Once campylobacter gets into a flock it spreads like wildfire, and there is an increasing link between bird health and its succeptability, according to Prof Tom Humphrey of the University of Liverpool.

Prof Humphrey has had a long career in microbiology, studying zoonosis. He was behind the drive for salmonella vaccines in laying hen flocks and, as the health challenge of the day moved on, so has his research.

Campylobacter is now an area of specialism, but solving it is not going to be quite as straightforward as getting salmonella under control. “I believe we will get there with campylobacter, but I think it’s become a rather longer journey than we thought it was going to be – and a far more complicated one.”

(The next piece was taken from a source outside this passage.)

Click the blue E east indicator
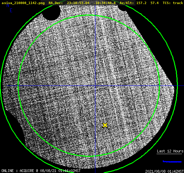The height and width of the screenshot is (173, 184). pos(11,10)
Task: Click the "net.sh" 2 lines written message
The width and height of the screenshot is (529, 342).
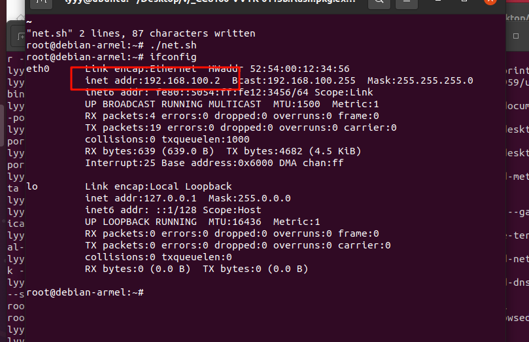Action: click(x=141, y=33)
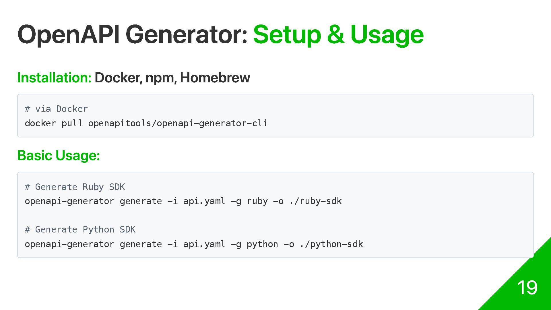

He explains that complexity lies in the mutability of campylobacter. It is able to take up DNA from other bacteria, grows rapidly and its composition develops lots of “mistakes” along the way, meaning the bug has huge variability. This makes creating an effective vaccine incredibly tricky, according to Prof Humphrey.

It’s also found in most animals and is endemic in the environment, but poultry is considered the number one source for infection in humans. Prof Humphrey estimates about 750,000 people a year are taken ill in some way.

Risk factors

Although poultry is the main vehicle for infection, the bug can also be picked up in drinking water, lakes or streams, contaminated fields, puppies or kittens and unpasteurised milk. A long incubation period – between three and 10 days – makes it difficult sometimes to discover the exact source.

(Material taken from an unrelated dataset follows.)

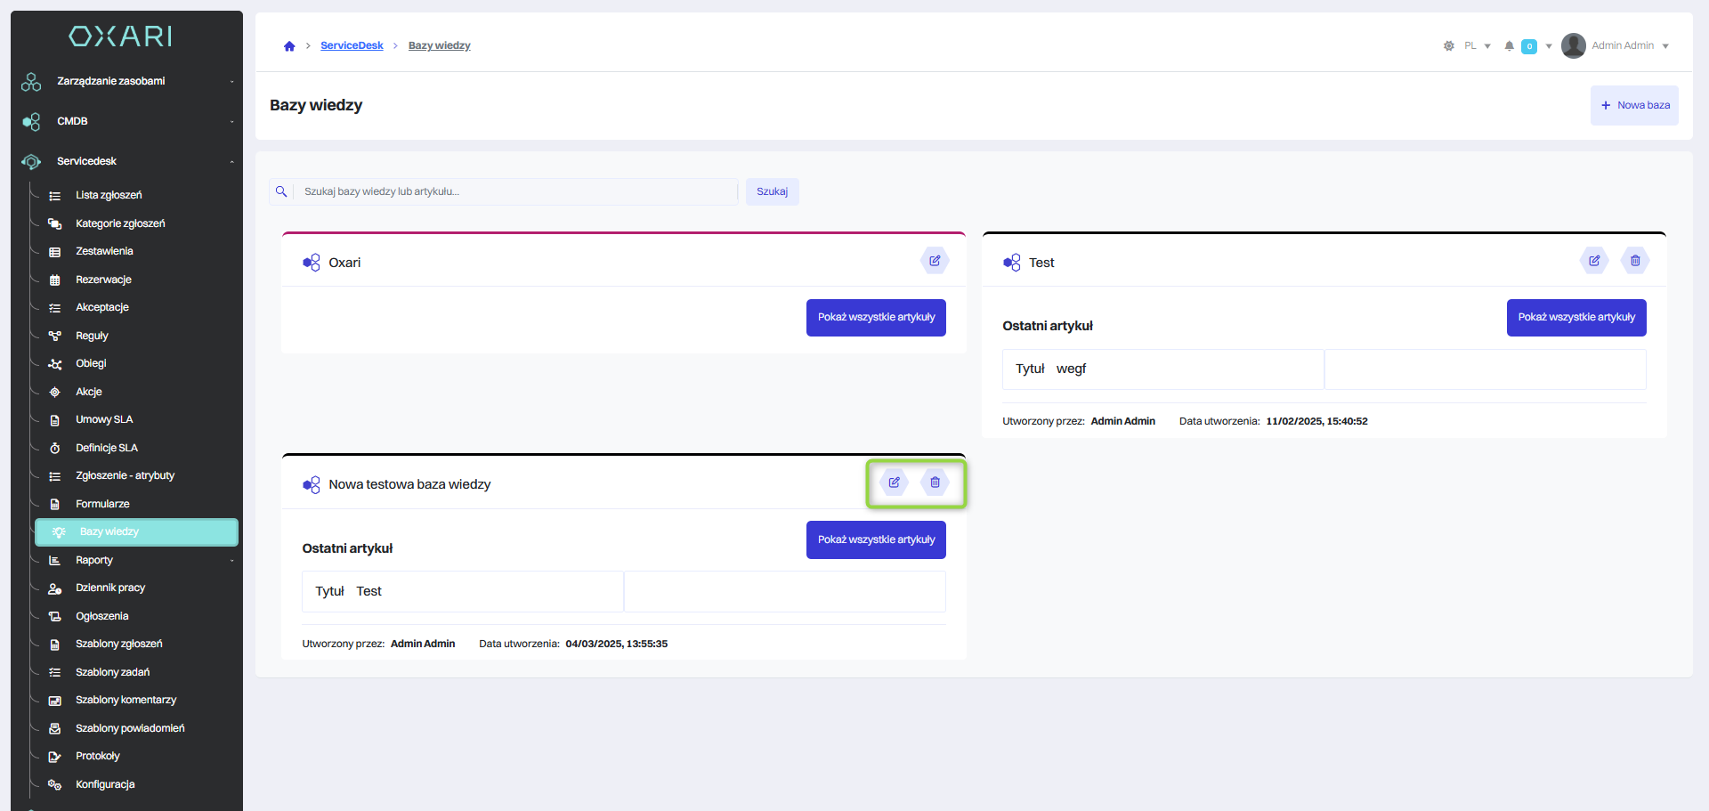
Task: Click the search magnifier icon
Action: [281, 191]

It has not been definitively established what causes chickens to become colonised with campylobacter, says Prof Humphrey, but once a single bird has passed the bacteria through its digestive tract, it will multiply and spread incredibly quickly through the rest of a flock.

Some researchers have suggested vertical transmission from parent stock, but that “doesn’t seem to be the case”. Having poultry sheds near cows, however, is one known way to increase risk.

Although biosecurity may help, it is “very difficult to maintain every minute of every day,” says Prof Humphrey, and there is some indication that it is not totally effective even when in place.

Flock health

There are increasing links between the health of a flock and whether it tests positive for campylobacter, according to Prof Humphrey. Both E coli and foot problems such as hock burn and pododermatitis seem to correlate with a flock testing positive.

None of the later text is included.